I walked with a limp all my childhood, my right leg shorter, thinner and weaker than my left. I needed corrective padding on my right shoe and spent hours on physiotherapy. No other child in my convent school had polio — in the ’70s, people like us, sons and daughters of middle-class, urban officers of the Indian Army, had better access to medical care. I was an aberration, a curiosity.
If these things didn’t remind me every day that I was different — a somewhat lesser child — there was the word: lungdee (cripple, in the female form). Children would whisper it at me and run away, giggling. As I grew up, men in the streets would, on any given day, have the choice to either throw a catcall or a leering “Ay, lungdee!” my way.
I would even hear lowered voices in our family kitchen. Visiting aunts would tell my mother that my parents should save a large dowry because a good groom is hard to come by for crippled girls, even one as beautiful as me. Beautiful. The physical attractiveness of my face, people said, would help with the sorrow of my leg.
The thing is, I never felt beautiful. I had low self-esteem. It wasn’t that I had polio. Clearly, polio had me.
Years later, after a 10-year career in journalism, in which I sought stories of other lesser people to write about, I was driving one day in Baton Rouge, Louisiana, where I was working on my PhD. My son was with me in the backseat when a driver hit my car and it went hurtling into a tree. My child was safe, but my left leg, which had carried me all my life, took the impact. My ankle was mangled in the brakes and lost forever. Surgeons reconstructed things in there with plates and rods and eventually a fake ankle, an implant.

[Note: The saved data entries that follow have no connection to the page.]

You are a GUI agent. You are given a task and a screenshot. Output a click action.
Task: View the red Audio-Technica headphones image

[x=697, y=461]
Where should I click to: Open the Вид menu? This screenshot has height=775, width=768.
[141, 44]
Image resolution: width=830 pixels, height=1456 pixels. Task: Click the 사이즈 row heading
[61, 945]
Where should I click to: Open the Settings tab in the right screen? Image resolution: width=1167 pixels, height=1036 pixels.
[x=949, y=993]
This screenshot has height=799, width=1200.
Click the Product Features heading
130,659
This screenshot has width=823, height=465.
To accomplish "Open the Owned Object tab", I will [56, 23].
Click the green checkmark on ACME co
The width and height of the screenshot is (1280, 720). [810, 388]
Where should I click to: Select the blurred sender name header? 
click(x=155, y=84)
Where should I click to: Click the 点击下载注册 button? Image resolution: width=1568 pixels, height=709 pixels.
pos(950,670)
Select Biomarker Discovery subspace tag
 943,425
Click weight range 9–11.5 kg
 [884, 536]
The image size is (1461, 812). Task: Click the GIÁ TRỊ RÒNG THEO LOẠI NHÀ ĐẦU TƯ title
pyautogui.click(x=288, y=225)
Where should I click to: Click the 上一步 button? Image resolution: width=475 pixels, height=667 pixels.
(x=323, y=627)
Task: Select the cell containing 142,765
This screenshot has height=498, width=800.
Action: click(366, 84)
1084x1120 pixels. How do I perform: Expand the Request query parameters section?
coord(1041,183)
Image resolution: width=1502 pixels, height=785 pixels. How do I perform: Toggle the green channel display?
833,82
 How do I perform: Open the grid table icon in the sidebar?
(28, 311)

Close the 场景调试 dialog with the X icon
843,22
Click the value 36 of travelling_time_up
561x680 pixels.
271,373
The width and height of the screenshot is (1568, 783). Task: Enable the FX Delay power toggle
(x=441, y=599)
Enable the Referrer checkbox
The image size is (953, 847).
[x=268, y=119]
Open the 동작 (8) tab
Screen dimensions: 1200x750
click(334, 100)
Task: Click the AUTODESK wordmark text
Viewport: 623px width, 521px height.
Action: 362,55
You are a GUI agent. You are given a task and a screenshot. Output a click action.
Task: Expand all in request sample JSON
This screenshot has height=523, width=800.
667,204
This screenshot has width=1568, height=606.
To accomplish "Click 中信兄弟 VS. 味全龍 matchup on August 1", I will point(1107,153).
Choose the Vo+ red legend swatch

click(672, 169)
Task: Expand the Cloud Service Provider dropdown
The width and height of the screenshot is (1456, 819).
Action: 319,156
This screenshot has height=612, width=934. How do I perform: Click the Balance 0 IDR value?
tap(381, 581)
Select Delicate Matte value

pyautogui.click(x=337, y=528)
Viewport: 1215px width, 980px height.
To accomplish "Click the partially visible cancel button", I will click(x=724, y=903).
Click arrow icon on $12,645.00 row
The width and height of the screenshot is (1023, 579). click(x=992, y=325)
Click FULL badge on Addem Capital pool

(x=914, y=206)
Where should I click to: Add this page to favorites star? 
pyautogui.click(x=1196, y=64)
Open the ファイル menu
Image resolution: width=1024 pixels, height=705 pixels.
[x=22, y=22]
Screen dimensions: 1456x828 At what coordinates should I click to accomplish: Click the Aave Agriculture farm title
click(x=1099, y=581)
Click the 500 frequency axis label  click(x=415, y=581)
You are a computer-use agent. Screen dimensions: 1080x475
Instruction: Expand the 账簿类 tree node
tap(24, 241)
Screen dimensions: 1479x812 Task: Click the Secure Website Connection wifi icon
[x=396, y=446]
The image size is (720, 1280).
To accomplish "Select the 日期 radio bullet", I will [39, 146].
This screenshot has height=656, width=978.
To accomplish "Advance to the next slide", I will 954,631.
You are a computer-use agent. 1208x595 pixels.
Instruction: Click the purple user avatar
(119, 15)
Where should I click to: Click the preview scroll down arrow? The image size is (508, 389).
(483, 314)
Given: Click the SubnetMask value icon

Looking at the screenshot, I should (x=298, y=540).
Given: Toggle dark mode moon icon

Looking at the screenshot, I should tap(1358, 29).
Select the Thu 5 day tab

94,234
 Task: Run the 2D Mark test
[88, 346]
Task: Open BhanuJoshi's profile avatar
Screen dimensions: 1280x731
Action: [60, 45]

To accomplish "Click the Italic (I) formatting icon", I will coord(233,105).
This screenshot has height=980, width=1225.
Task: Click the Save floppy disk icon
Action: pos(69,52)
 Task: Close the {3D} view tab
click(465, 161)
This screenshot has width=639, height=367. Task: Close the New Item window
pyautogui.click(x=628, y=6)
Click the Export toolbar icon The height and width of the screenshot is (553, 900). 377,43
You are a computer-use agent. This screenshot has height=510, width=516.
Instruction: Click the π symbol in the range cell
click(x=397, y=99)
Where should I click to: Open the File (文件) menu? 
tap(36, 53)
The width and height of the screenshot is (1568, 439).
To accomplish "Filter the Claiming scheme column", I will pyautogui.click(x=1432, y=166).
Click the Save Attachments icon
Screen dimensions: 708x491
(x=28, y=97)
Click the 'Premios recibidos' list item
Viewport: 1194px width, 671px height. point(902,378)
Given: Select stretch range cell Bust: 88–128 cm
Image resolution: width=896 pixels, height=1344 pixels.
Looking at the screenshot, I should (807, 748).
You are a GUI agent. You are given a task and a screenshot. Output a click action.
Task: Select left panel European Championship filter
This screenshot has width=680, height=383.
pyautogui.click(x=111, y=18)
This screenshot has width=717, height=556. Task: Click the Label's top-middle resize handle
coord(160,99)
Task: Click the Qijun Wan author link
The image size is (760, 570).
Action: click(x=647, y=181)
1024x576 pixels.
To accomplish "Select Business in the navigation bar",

Confined to a wheelchair for a few months, I gained weight. For the second time in my life, I spent hours on physiotherapy. My doctor told me that the only exercise I was allowed for a while was swimming. Painfully self-conscious of my misshapen legs, I hadn’t put my body in a bathing suit since I was a child, even though I loved swimming. But, now, I had to exercise. The muscles in my polio leg were atrophying with the immobility of my body.
I struggled into a swimsuit. I looked in the mirror. The surgical scars, the extra pounds, the atrophied muscles, unwrapped, on display, pulled themselves together to present a picture of a remarkably striking woman. I was shocked. I stood there, waiting for the feeling to pass, the feeling that I was, in fact, beautiful. But it didn’t. And I am not talking about inner beauty. I am talking about a dead honest, sharp, straight-on sense of physical beauty.
I have no idea what happened in the mirror that day, but as I hobbled down the deck of the pool on my crutches, I smiled at people and noticed that they were looking into my eyes, not at my legs. If they did look at my legs, it was to help me down into the pool. I felt dazzling.
That feeling hasn’t gone away. I am in chronic, often debilitating pain, but I enjoy putting together my clothes as a statement of an inexpensive-yet-stylish personal aesthetic. As I walk down the streets of Seattle, I know I am limping, more than I ever did as a child. But it took broken bones and naked disabilities to reconstruct my sense of my physical form. And though I will never place a premium on physical beauty, I cannot help that the woman in the mirror thinks that she’s drop-dead gorgeous.